TASK STATEMENT – Filter the lines below, keeping each one that holds "will".

Saved entries –
+ + + + + + +
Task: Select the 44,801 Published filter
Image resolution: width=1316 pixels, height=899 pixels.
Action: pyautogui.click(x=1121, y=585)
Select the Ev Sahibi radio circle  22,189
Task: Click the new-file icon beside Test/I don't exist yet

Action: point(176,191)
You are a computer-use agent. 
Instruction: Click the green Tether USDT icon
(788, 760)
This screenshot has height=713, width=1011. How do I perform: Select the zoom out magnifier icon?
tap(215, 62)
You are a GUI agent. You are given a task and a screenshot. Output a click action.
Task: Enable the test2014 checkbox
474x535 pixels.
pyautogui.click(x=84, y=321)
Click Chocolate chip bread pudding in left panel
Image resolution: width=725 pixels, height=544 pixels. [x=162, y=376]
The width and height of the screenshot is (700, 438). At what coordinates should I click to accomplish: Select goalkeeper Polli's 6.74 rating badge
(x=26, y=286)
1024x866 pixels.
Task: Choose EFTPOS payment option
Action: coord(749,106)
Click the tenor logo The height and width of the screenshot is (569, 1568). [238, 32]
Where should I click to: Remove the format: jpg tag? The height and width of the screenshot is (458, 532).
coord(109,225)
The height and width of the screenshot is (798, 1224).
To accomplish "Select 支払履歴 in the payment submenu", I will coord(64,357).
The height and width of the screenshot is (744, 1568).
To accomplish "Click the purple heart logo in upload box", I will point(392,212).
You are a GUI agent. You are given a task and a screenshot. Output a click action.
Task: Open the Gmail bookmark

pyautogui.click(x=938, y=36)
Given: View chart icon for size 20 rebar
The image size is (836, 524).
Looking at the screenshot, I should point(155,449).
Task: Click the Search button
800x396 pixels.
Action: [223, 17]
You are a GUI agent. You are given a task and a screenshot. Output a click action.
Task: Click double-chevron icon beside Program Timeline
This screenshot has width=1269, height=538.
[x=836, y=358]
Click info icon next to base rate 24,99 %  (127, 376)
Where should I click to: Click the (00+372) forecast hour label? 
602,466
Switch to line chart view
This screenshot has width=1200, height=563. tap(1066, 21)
+ + + + + + +
YOUR RESPONSE –
To accomplish "Select 支払履歴 in the payment submenu", I will coord(64,357).
To accomplish "Click the purple heart logo in upload box", I will point(392,212).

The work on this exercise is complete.